Adrenocorticotropic Hormone (ACTH; Corticotropin) ACTH (Corticotropin) is a 39-amino-acids polypeptide secreted by the anterior pituitary gland. Its primary endocrine function is to stimulate the synthesis and release of adrenocortical hormones. ACTH is given parenterally and cannot be administered orally because of gastrointestinal proteolysis. Its half-life in plasma is about 15 minutes. The release of ACTH by the pituitary is controlled by the hypothalamus via corticotropin-releasing hormone (CRH), production of which is influenced by environmental stresses as well as by the level of circulating hydrocortisone. High plasma concentration of any steroid with glucocorticoid effect prevents release of CRH and so of ACTH, lack of which in turn results in adrenocortical hypofunction.

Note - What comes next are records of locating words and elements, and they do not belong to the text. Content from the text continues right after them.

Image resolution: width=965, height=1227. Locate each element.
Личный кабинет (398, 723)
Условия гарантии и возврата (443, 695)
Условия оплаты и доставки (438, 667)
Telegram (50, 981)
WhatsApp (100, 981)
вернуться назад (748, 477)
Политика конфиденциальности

Adrenocorticotropic Hormone (ACTH; Corticotropin) ACTH is used diagnostically as a test of the capacity of the adrenal cortex to produce cortisol. However, this therapeutic use is seldom appropriate because the peptide hormone has to be injected; selective glucocorticois action (without mineralocorticoid effect) cannot be obtained, and clinical results are irregular. Aside from rare hypersensitivity reactions, the toxicity of ACTH is primarily attributable to the increased secretion of corticosteroids.

Adrenal Steroid Inhibitors Metyrapone Metyrapone is a relatively selective inhibitor of 11β-hydroxylase, which interferes with corticosteroid synthesis by blocking the final step (11hydroxylation) in the glucocorticoid synthesis, leading to an increase in 11deoxycortisol as well as adrenal androgens and the potent mineralocorticoid, 11-deoxycorticosterone. Metyrapone is used for the treatment of Cushing’s syndrome and can be used for tests of adrenal function. (NOTE: Dexamethasone suppression is now used more commonly for diagnosis.) The adverse effects encountered with metyrapone include salt and water retention, hirsutism, transient dizziness, and gastrointestinal disturbances.